Esprimiamo una profonda delusione per l’inerzia mostrata dagli enti preposti, che continuano a posticipare una decisione cruciale per la salute e la sicurezza del nostro territorio. Ma questo risultato non è una sorpresa per noi. Questo continuo procrastinare rafforza la nostra convinzione che non si tratti di una mera lentezza burocratica, ma di una vera e propria strategia per guadagnare tempo. Nel frattempo, l’azienda continua a produrre con un’AIA scaduta da anni, nonostante una condanna per disastro ambientale e un nuovo processo penale in corso.
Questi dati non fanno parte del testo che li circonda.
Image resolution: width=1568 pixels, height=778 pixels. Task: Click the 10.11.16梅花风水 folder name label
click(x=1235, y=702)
Il nostro fondato timore, infatti, è che questi continui rallentamenti (si pensi che la prima riunione per il rinnovo dell’Autorizzazione Ambientale risale al 2022) siano una tattica per arrivare al 2026, anno cruciale a livello europeo per la probabile messa al bando di alcune sostanze della classe dei PFAS, inquinanti che il polo chimico di Spinetta Marengo continua a immettere nell’ambiente.
Ricordiamo inoltre che una delle prescrizioni ricevute da Solvay per il rilascio dell’autorizzazione a produrre cC6O4 (poi concessa) imponeva che nessuna molecola di inquinante fuoriuscisse dallo stabilimento: un vincolo completamente disatteso, come dimostrato dalle analisi sulla qualità dell’acqua e dell’aria condotte da ARPA. Ci chiediamo perché la Provincia- pur avendo gli strumenti- non abbia ancora emesso una nuova diffida, lasciando che gli sversamenti continuino e la situazione degeneri.
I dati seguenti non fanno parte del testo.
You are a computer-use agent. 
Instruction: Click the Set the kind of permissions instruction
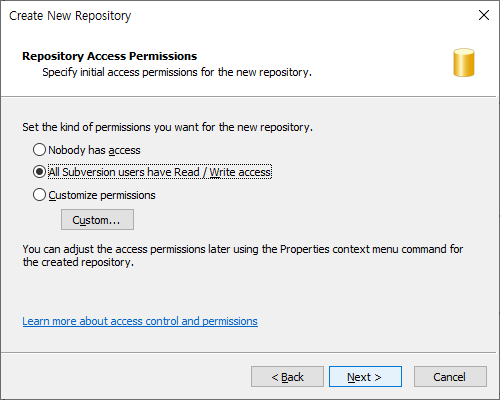click(168, 127)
A rendere ancora più grave la situazione è stata, nuovamente, l’assenza dell’ASL, ente preposto alla vigilanza sulla salute pubblica. Quando finalmente la terza fase dell’indagine epidemiologica sulla popolazione verrà avviata dal Comune, sarà proprio l’ASL a doversi occupare materialmente di quest’ultima e delicatissima parte. Per questo motivo il suo assenteismo e il silenzio mantenuto negli ultimi anni sull’emergenza sanitaria di Spinetta appaiono ancor più allarmanti e preoccupanti.
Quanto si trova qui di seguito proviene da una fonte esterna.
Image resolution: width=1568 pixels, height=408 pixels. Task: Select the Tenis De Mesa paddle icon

Il tempo è la risorsa su cui Solvay conta, ma è anche il peggior nemico per la salute della popolazione. Rinviare, logorare, aspettare che gli enti si perdano in passaggi burocratici risponde ad interessi molto lontani da quelli della collettività e mette a rischio la salute della nostra comunità e la tutela del nostro territorio.